== The task ==
Please filter the data down to the lines that include the word "document" and copy them.

Items from a dataset
+ + + + + + +

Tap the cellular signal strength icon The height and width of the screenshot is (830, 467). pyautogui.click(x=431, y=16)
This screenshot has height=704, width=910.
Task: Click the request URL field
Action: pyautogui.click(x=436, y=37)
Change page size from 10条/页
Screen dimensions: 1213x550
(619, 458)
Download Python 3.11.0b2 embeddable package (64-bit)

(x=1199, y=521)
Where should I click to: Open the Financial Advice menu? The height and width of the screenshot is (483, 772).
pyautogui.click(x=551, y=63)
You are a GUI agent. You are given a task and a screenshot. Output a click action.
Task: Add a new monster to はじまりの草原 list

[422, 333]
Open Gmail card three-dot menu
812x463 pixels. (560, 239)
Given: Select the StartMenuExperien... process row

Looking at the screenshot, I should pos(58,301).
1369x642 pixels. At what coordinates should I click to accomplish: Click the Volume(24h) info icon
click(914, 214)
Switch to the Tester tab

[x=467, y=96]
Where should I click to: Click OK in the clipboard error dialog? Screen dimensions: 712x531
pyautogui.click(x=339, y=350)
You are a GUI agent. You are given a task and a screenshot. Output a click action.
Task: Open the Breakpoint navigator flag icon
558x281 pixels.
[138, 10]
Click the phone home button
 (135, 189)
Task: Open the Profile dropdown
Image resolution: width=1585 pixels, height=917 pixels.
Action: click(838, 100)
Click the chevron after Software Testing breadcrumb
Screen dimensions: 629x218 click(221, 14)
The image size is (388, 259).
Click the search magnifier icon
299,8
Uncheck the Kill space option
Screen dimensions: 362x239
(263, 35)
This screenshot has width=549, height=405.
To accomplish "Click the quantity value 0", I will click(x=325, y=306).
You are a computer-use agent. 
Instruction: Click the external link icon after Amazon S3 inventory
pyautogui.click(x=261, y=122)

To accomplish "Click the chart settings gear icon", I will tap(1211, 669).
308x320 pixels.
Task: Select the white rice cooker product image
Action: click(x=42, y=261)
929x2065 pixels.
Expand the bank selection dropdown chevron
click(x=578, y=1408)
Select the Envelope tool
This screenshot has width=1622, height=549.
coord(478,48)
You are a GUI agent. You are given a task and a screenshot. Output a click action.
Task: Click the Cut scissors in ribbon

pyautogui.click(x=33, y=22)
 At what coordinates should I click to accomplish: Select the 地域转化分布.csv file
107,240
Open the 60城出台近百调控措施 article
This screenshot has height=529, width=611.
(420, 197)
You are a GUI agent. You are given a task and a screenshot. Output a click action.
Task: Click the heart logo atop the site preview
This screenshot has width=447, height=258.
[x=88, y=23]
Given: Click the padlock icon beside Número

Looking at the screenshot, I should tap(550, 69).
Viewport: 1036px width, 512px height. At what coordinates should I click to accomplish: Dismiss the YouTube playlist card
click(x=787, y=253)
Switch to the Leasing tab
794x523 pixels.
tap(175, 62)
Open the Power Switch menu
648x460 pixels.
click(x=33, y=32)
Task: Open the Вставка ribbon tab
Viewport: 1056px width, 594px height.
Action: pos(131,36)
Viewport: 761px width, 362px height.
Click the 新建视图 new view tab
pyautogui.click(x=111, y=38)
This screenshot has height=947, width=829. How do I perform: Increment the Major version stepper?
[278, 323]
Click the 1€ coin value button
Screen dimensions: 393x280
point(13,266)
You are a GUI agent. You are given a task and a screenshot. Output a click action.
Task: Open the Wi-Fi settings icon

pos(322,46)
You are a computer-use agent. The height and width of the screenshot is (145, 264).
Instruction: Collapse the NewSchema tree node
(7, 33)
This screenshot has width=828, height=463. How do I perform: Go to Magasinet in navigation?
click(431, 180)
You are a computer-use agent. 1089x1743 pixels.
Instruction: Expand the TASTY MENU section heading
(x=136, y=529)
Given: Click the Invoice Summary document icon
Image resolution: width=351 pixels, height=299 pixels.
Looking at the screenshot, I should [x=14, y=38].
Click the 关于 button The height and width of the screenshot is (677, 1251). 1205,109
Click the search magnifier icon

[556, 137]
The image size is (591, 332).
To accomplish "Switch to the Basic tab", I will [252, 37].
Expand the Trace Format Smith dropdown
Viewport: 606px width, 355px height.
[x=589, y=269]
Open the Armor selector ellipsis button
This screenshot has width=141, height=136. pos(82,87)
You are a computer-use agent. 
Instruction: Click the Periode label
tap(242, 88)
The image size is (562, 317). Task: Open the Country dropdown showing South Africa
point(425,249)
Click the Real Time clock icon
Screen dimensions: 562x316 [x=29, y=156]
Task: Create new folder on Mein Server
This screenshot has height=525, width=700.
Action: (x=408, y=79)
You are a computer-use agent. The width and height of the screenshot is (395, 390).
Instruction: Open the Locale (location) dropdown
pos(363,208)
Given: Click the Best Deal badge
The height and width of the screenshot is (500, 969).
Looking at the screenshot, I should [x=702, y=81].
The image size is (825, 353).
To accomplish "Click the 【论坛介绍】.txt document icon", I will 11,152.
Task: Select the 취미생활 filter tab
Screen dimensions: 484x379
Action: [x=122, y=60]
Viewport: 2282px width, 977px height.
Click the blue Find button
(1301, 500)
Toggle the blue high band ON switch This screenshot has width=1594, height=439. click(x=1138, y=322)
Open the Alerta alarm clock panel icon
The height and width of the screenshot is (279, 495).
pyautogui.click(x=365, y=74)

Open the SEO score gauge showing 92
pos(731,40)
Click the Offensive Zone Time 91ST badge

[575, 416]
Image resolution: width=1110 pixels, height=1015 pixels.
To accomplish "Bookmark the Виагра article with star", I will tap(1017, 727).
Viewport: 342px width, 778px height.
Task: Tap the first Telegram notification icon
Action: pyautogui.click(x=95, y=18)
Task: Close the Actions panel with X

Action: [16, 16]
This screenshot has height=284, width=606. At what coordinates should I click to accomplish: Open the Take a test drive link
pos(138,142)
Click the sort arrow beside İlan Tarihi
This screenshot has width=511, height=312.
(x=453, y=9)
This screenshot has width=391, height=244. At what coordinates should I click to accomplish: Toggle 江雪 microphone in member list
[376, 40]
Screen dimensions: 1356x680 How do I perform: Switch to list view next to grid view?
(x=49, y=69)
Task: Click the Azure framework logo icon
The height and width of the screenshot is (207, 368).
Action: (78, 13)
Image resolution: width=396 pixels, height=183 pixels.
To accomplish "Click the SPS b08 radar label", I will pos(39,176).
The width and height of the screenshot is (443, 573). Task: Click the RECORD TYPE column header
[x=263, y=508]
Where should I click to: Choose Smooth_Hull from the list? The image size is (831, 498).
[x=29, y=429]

+ + + + + + +

== Exercise response ==
Given: Click the Invoice Summary document icon
To accomplish "Click the 【论坛介绍】.txt document icon", I will 11,152.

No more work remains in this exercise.